In 2013, Hauke Smidt, Detmer Sipkema, and me initiated a research line: “Tapping into the natural halogen cycle”. This was a complementary team considering the interest of Hauke and me on microbial dehalogenation, and Detmer on microbial halogenation. We presented the slide below in December 2014 at the strategic meeting of the Laboratory of Microbiology at Wageningen University & Research: our plans for upcoming years.
Our intention was to better understand microbes in natural pristine environments that add halogens to natural organic matter and those that remove halogens, and if there were any interconnections between halogenation and dehalogenation. Together with other like-minded colleagues from the Laboratory of Microbiology and beyond, we later discussed our thoughts and visions in two comprehensive review papers published in Environmental Microbiology and Frontiers in Microbiology.
Owing to the toxicity of many halogenated organic compounds (organohalogens), halogenation is employed by (micro)organisms in many cases as a chemical defense mechanism. Not surprisingly, some organohalogens like chloramphenicol and vancomycin have found important pharmaceutical applications. In turn, microbes can remove halogens from organohalogens. A special group of anaerobic microbes known as organohalide-respiring bacteria (OHRB) use organohalogens as their electron acceptor and grow while removing the halogen substitutes. They essentially breathe organohalogens as we breathe the air.
The OHRB were discovered in a quest for bioremediation of sites contaminated with manmade organohalogens, some of which are among the most toxic compounds on Earth. However, presence of OHRB in pristine environments is not surprising considering thousands of known natural organohalogens (some produced at the scale of gigagrams per year) and their ancient history on Earth that predates the industrial era.
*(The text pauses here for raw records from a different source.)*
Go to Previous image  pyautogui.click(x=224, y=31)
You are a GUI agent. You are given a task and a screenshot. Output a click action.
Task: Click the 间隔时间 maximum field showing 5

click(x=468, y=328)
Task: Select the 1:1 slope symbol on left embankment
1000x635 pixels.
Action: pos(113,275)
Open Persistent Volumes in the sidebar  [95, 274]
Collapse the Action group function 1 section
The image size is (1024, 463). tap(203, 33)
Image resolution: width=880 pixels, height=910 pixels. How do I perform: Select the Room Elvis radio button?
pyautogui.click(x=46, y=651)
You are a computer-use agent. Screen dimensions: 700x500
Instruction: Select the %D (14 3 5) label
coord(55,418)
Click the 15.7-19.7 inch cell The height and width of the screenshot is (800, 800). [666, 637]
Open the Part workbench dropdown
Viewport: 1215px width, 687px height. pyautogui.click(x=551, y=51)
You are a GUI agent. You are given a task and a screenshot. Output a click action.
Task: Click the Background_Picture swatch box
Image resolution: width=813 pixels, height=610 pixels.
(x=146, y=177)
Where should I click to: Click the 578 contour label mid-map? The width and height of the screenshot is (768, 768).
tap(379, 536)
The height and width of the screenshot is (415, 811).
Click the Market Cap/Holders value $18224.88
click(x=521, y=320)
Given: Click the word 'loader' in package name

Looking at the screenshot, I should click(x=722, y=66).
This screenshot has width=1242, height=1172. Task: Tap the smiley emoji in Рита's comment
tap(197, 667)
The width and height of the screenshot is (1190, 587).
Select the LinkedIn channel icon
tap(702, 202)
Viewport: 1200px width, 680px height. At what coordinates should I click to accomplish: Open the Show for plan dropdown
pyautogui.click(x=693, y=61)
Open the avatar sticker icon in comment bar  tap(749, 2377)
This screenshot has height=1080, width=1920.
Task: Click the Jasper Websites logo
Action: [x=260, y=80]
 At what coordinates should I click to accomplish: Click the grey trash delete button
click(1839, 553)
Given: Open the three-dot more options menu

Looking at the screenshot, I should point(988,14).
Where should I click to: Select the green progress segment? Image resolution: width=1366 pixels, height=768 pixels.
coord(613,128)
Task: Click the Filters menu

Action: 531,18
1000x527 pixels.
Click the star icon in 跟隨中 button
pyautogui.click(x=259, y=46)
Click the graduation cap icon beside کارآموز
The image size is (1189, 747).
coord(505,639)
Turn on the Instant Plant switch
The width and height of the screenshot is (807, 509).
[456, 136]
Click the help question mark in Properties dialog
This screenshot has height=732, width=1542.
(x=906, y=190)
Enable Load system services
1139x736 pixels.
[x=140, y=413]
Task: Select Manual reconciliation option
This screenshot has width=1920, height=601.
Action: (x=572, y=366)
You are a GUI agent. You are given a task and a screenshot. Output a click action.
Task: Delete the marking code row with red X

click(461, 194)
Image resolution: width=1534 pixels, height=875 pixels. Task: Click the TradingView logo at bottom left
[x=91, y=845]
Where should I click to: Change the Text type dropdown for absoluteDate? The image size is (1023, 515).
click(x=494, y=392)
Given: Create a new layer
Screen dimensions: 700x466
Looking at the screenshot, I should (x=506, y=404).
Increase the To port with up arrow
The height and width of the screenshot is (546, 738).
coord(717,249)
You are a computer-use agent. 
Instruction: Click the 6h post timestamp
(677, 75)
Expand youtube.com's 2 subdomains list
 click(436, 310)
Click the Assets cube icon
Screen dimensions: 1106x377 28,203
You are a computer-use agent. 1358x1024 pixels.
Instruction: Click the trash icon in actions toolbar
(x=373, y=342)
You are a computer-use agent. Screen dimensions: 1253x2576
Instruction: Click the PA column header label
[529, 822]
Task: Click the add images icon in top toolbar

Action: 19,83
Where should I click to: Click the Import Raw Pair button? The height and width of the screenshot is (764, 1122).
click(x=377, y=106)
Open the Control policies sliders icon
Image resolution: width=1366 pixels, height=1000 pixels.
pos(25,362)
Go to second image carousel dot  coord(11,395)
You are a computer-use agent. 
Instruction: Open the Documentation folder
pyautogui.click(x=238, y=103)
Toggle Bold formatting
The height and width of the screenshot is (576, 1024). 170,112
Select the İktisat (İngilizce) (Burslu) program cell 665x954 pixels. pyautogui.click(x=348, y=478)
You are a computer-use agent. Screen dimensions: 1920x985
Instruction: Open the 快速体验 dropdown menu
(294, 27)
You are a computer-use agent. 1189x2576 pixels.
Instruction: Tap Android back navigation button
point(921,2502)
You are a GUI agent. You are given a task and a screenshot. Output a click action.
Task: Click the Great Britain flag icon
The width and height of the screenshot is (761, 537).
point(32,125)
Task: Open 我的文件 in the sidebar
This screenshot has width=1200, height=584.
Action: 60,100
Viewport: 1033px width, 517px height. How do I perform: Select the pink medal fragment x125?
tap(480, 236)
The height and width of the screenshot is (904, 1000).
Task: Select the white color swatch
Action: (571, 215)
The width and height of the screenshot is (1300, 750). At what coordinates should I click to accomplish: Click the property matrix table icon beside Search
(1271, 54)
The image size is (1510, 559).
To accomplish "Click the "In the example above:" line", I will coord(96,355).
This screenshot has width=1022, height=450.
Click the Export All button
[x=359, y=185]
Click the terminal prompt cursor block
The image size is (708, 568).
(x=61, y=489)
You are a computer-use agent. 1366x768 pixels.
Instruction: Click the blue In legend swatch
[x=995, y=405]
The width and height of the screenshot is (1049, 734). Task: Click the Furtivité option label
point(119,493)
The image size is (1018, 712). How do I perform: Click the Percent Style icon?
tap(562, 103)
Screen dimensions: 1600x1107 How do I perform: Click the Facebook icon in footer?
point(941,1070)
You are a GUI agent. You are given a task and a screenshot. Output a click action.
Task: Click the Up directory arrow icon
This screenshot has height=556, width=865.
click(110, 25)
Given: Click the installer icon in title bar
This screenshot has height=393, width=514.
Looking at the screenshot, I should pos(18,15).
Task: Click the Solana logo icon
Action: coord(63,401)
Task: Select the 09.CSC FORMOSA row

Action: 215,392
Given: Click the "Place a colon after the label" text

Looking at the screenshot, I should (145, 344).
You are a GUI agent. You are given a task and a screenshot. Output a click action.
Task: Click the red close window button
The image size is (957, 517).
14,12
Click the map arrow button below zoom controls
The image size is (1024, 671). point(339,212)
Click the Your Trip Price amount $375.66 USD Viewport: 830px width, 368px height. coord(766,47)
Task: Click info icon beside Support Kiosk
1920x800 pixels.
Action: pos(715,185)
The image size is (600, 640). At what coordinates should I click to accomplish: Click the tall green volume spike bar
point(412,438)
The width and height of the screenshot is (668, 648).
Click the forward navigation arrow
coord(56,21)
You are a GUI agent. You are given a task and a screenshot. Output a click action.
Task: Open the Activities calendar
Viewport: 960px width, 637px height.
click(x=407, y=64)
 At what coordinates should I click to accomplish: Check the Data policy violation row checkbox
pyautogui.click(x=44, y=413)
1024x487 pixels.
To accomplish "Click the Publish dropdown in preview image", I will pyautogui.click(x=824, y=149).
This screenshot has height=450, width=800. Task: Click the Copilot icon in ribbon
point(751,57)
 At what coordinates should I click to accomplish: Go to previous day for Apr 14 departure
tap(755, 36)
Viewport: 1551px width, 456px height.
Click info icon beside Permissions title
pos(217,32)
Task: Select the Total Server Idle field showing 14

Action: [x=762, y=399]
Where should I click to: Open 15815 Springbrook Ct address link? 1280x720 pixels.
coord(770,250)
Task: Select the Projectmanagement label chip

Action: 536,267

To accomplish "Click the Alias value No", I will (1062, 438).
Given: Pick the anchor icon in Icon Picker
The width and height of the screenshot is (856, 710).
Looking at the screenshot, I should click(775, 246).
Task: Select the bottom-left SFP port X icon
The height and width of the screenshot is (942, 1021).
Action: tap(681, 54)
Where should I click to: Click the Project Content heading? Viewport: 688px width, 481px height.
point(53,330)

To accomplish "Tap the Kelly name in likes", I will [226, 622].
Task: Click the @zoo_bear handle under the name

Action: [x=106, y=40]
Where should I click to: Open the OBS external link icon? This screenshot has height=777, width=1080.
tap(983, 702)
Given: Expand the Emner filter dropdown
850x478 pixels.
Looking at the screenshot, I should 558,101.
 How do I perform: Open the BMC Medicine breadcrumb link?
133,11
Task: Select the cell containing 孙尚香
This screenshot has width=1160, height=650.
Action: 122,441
With this in mind, Detmer and his PhD student Johanna Gutleben started collecting marine sediments in the vicinity of sponges that are known sources of organohalogens, and hence likely to harbor OHRB. Rather than marine sediments, the first batch of samples turned out to be intertidal shore sands from Spain, because the sponge sampling site was too rocky to collect any sediment.
OHRB are usually strict anaerobes that thrive under organic-rich conditions, but the sands we got were exposed to the air and did not seem very rich in organic matter either. This was the period when Peng Peng joined us as a PhD student who was very eager to start his research. I didn’t think we would find any OHRB in those course sand samples but I remember Hauke saying “Let Peng get his hands dirty. You never know what comes out.” And he was right! The hard work of Peng in the past five years payed off, and he could isolate an organohalide-respiring Desulfoluna strain which resembled in many ways the bacteriumpreviously isolated from sponges by the group of Max Häggblom. This has led to collaborations with the group of Max and other research groups, and comprehensive insights into the physiology, genetics and biochemistry of marine OHRB which is now published in ISME J. In another parallel research line, we found reductive dehalogenation potential in sediments obtained from pristine hypersaline lakes in Australia.
Anaerobic dehalogenation in pristine environments is gaining more importance, and a special session has been devoted to this research avenue in the upcoming dehalogenation conference, Dehalocon 2020. Putative reductive dehalogenase encoding genes are increasingly being found in the genomes of both cultured and uncultured bacteria, archaea, members of candidate phyla radiation (CPR), and even human gut microbiota. Proving that these putative genes are indeed involved in reductive dehalogenation will be the next hallmark discovery, and a key for guiding cultivation of microbial dark matter carrying these genes.